Commentary|Videos|October 30, 2025

Reducing Site Burden Through Better Technology Integration in Clinical Trials

Learn how increasing system complexity and patient-facing technologies are creating new burdens for clinical trial sites—and what vendors and sponsors can do to streamline operations and improve support.

Prior to the 2025 SCRS Global Site Solutions Summit, Applied Clinical Trials caught up with Robin Douglas, VP, research site engagement, Medidata; and Steve Rosenberg, CEO, uMotif, to discuss how growing technology demands are straining clinical trial sites. Douglas highlighted the challenges of interoperability and data integration as sites juggle 20 to 200 active studies—often using 20 or more systems per trial. Rosenberg emphasized the additional strain caused by patient-facing technologies, as sites are now responsible for managing devices, apps, and multilingual support.

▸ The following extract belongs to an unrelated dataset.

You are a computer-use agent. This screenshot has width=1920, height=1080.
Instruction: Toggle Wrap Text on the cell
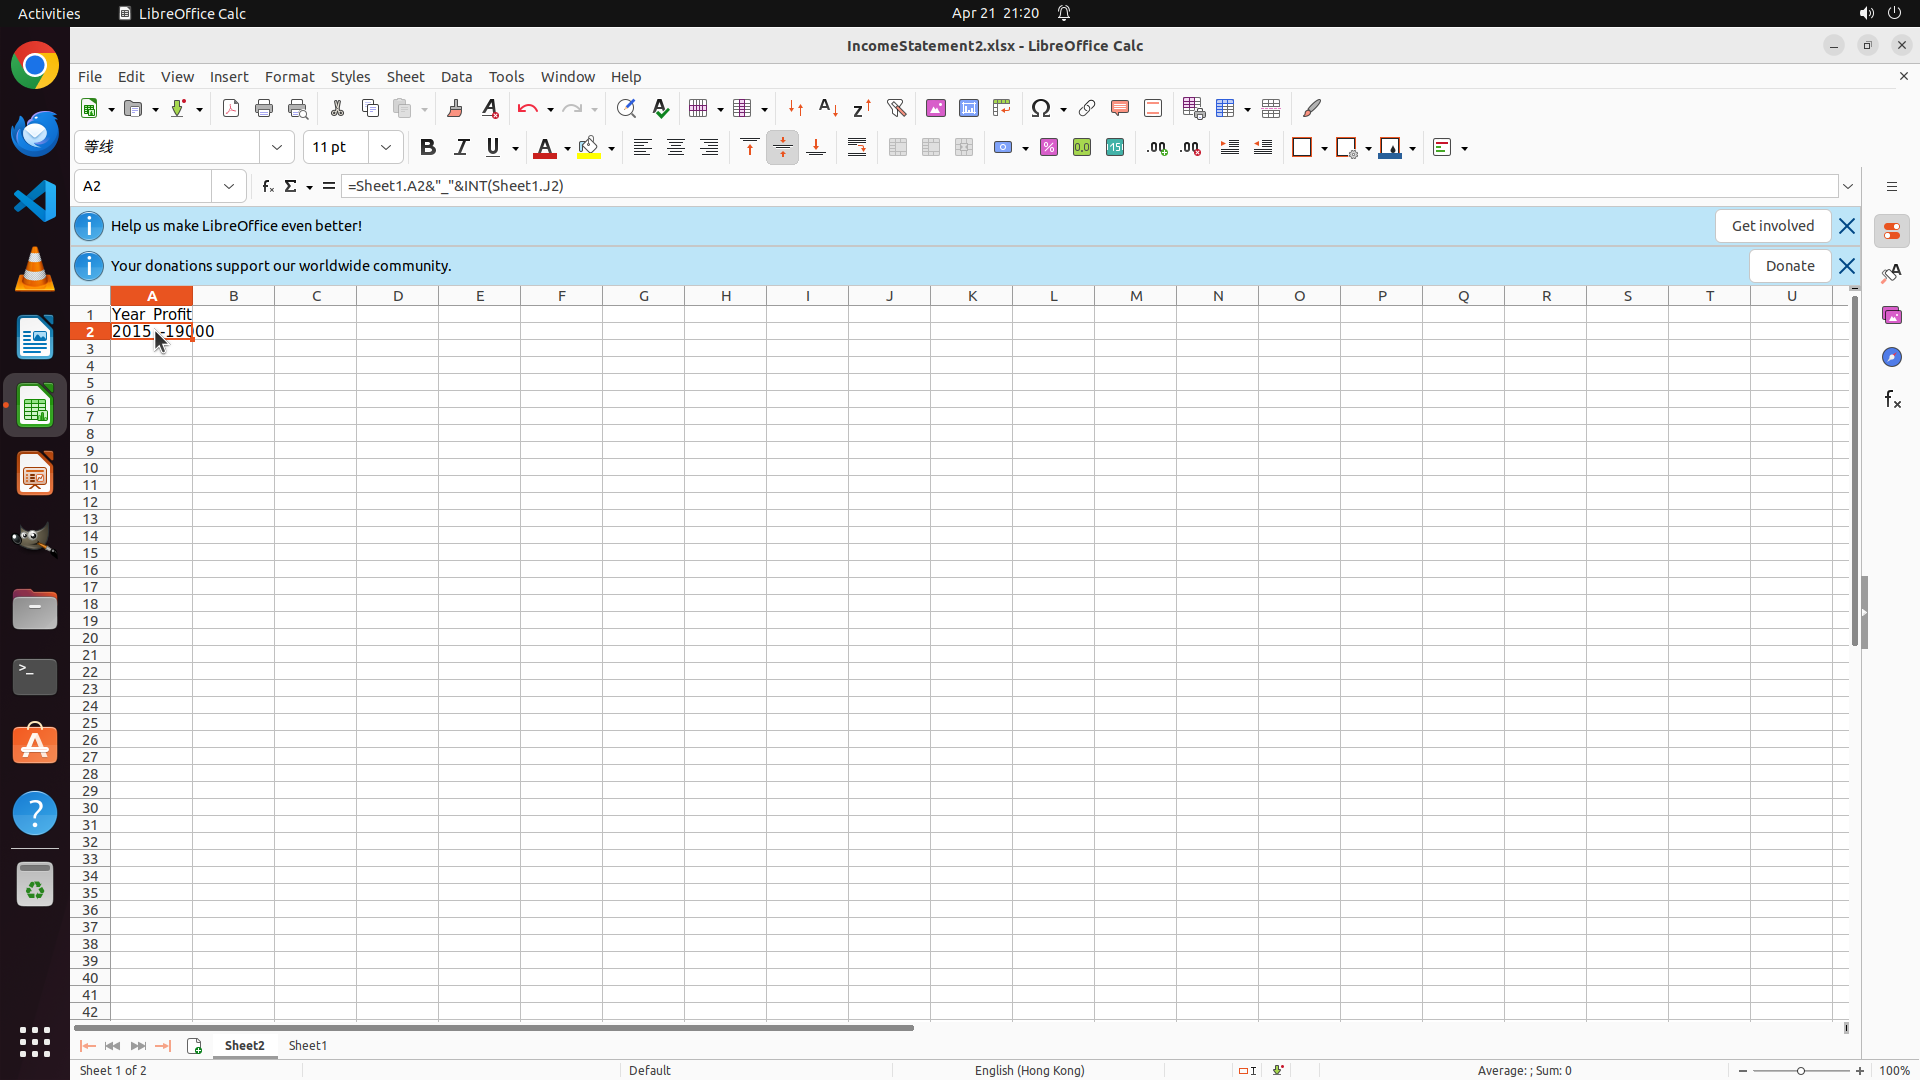click(857, 147)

Together, they explored how sponsors and vendors can reduce redundancy, strengthen site-patient relationships, and enhance overall trial efficiency.

Douglas:I think what we hear the most is because sponsors can pick and choose their tech stack, we see a lot of challenges with the lack of interoperability, and the lack of integration, which are the two biggest challenges that sites face today. If you can imagine how complex their world is, they're doing anywhere from 20-200 trials, they're working on anywhere from 20-22 systems per trial, it gets complicated with having to manage the multiple passwords. It's just the different pieces and parts, and then multiple costs and double data entry is very much a challenge that we hear from our sites.

Rosenberg: Over the years, as more technology has been put in the hands of the patients, it's done through the site. The sites are being asked to set up Bluetooth, provision phones, set up wearable devices, and all kinds of things. It puts a big burden on the site. This technology is awesome, it makes clinical trials so much better, but it puts a burden on sites. The sites are also the place that the patients go to with their questions. Now, what vendors can do, and what we do, is we set up multilingual supports where patients and sites can call for help, but I really think what's going to need to happen is the sites are going to have to decide that they're going to have to provide that kind of support directly to the patients, to foster that relationship between the patient and the site, and not push it off to anyone else.